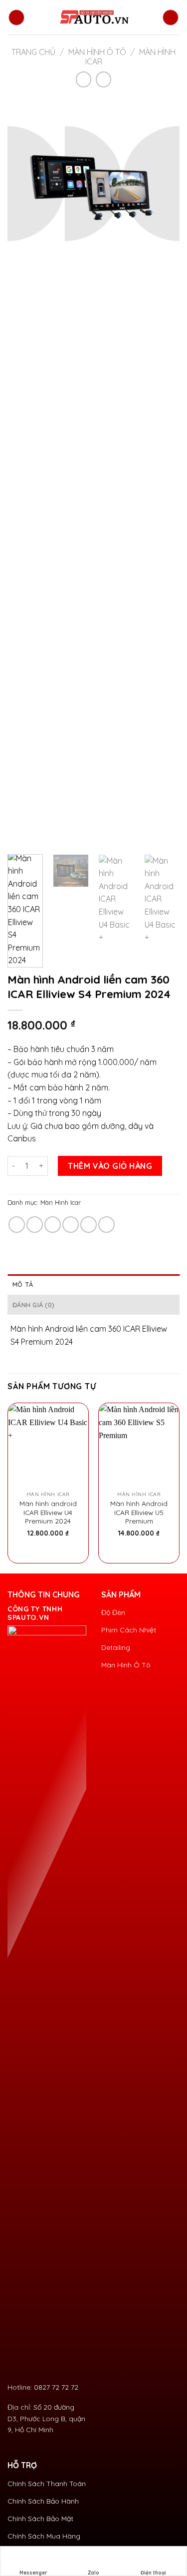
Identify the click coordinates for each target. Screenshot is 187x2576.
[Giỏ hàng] (171, 17)
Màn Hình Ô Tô (97, 52)
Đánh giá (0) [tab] (33, 1305)
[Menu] (16, 17)
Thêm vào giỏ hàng (110, 1166)
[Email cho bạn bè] (70, 1224)
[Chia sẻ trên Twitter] (52, 1224)
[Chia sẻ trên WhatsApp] (16, 1224)
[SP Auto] (94, 17)
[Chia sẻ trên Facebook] (34, 1224)
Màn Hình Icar (60, 1202)
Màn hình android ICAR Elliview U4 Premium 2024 (48, 1512)
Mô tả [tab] (22, 1284)
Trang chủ (33, 52)
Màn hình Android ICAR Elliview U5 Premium (139, 1512)
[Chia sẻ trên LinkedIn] (106, 1224)
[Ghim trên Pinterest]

************

EXERCISE DIRECTIONS »
Take every entry and repeat it verbatim, minus the pictures.

RESPONSE BOX »
Identify the click coordinates for each target. Screenshot is 187x2576.
[Giỏ hàng] (171, 17)
Màn Hình Ô Tô (97, 52)
Đánh giá (0) [tab] (33, 1305)
[Menu] (16, 17)
Thêm vào giỏ hàng (110, 1166)
[Email cho bạn bè] (70, 1224)
[Chia sẻ trên Twitter] (52, 1224)
[Chia sẻ trên WhatsApp] (16, 1224)
[SP Auto] (94, 17)
[Chia sẻ trên Facebook] (34, 1224)
Màn Hình Icar (60, 1202)
Màn hình android ICAR Elliview U4 Premium 2024 (48, 1512)
Mô tả [tab] (22, 1284)
Trang chủ (33, 52)
Màn hình Android ICAR Elliview U5 Premium (139, 1512)
[Chia sẻ trên LinkedIn] (106, 1224)
[Ghim trên Pinterest]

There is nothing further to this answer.